OBJECTIVE:
In the rows below, copy everything from the line containing "Switch to Active" down to the line containing "click(74, 147)", swapping "Cancel" for "Dismiss" and leaving the rest unchanged.

***** SOURCE RECORDS

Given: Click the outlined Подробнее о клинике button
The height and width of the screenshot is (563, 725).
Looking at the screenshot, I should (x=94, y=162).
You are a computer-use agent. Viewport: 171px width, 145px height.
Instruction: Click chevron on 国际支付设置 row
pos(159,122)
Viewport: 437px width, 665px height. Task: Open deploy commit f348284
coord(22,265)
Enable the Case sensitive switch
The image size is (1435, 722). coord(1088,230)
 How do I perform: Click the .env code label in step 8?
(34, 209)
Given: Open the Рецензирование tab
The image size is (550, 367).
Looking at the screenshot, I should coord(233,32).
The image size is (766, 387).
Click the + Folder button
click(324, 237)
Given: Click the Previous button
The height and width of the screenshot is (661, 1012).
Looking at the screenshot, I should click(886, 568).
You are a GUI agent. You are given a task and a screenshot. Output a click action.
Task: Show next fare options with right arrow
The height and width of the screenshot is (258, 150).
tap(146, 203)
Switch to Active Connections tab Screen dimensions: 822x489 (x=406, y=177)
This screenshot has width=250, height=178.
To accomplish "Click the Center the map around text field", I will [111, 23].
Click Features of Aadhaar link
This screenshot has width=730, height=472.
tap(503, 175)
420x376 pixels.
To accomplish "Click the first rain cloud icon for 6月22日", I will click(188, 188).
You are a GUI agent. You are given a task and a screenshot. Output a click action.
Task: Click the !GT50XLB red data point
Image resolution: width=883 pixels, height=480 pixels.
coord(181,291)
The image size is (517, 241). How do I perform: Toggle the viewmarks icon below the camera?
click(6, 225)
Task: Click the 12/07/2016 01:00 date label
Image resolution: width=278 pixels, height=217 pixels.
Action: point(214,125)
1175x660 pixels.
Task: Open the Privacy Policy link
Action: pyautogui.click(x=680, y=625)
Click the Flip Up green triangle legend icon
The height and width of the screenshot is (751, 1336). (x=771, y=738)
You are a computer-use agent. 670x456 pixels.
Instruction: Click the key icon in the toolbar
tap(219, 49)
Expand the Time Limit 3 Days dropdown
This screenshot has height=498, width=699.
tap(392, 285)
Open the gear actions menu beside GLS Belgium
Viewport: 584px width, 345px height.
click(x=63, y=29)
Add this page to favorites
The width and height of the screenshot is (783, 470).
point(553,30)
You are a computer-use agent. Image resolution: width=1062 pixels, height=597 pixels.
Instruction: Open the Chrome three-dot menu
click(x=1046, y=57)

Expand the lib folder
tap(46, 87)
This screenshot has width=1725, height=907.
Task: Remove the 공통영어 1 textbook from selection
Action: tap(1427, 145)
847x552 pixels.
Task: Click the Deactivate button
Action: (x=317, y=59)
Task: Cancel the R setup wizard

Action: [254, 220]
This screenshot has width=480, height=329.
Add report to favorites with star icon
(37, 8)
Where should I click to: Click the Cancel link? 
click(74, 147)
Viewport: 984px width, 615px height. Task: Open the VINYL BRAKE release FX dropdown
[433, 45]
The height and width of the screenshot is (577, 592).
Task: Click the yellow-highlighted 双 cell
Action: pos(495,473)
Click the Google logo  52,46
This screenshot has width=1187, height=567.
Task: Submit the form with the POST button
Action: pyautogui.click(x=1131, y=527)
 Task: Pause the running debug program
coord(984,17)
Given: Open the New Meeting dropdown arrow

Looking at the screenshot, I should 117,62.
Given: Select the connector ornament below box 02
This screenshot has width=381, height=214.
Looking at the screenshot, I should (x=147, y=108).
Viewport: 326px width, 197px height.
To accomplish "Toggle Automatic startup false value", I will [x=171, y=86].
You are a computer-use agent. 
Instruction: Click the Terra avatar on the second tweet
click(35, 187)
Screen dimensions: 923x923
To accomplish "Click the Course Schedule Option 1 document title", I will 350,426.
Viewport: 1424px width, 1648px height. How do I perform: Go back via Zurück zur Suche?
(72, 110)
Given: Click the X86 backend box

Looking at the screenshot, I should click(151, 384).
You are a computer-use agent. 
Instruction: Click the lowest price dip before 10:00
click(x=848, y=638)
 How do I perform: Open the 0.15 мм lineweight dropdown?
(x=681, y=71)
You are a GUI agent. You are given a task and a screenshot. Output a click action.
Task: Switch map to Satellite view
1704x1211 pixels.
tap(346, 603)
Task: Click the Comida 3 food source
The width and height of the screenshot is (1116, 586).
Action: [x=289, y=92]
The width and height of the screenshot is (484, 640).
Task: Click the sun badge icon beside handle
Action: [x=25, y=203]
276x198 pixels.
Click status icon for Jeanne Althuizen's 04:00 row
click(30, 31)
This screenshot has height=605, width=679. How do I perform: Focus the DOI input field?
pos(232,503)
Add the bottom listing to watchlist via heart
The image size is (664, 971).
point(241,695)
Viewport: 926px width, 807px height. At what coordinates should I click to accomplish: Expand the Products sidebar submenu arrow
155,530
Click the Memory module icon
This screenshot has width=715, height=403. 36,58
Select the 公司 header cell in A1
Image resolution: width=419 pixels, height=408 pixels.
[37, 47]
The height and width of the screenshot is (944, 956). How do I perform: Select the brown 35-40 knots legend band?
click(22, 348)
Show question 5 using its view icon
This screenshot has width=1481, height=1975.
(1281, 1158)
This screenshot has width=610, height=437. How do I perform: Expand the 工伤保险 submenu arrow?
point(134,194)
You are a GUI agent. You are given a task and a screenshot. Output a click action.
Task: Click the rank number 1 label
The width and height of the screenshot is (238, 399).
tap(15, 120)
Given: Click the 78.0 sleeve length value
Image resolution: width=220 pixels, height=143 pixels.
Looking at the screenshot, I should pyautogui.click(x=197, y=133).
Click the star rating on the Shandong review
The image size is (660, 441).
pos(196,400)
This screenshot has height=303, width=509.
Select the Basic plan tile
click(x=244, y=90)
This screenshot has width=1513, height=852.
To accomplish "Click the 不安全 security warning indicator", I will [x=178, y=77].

**********

ANSWER TO THIS TASK:
Switch to Active Connections tab Screen dimensions: 822x489 (x=406, y=177)
This screenshot has width=250, height=178.
To accomplish "Click the Center the map around text field", I will [111, 23].
Click Features of Aadhaar link
This screenshot has width=730, height=472.
tap(503, 175)
420x376 pixels.
To accomplish "Click the first rain cloud icon for 6月22日", I will click(188, 188).
You are a GUI agent. You are given a task and a screenshot. Output a click action.
Task: Click the !GT50XLB red data point
Image resolution: width=883 pixels, height=480 pixels.
coord(181,291)
The image size is (517, 241). How do I perform: Toggle the viewmarks icon below the camera?
click(6, 225)
Task: Click the 12/07/2016 01:00 date label
Image resolution: width=278 pixels, height=217 pixels.
Action: point(214,125)
1175x660 pixels.
Task: Open the Privacy Policy link
Action: pyautogui.click(x=680, y=625)
Click the Flip Up green triangle legend icon
The height and width of the screenshot is (751, 1336). (x=771, y=738)
You are a computer-use agent. 670x456 pixels.
Instruction: Click the key icon in the toolbar
tap(219, 49)
Expand the Time Limit 3 Days dropdown
This screenshot has height=498, width=699.
tap(392, 285)
Open the gear actions menu beside GLS Belgium
Viewport: 584px width, 345px height.
click(x=63, y=29)
Add this page to favorites
The width and height of the screenshot is (783, 470).
point(553,30)
You are a computer-use agent. Image resolution: width=1062 pixels, height=597 pixels.
Instruction: Open the Chrome three-dot menu
click(x=1046, y=57)

Expand the lib folder
tap(46, 87)
This screenshot has width=1725, height=907.
Task: Remove the 공통영어 1 textbook from selection
Action: tap(1427, 145)
847x552 pixels.
Task: Click the Deactivate button
Action: (x=317, y=59)
Task: Dismiss the R setup wizard

Action: [254, 220]
This screenshot has width=480, height=329.
Add report to favorites with star icon
(37, 8)
Where should I click to: Click the Dismiss link? 
click(74, 147)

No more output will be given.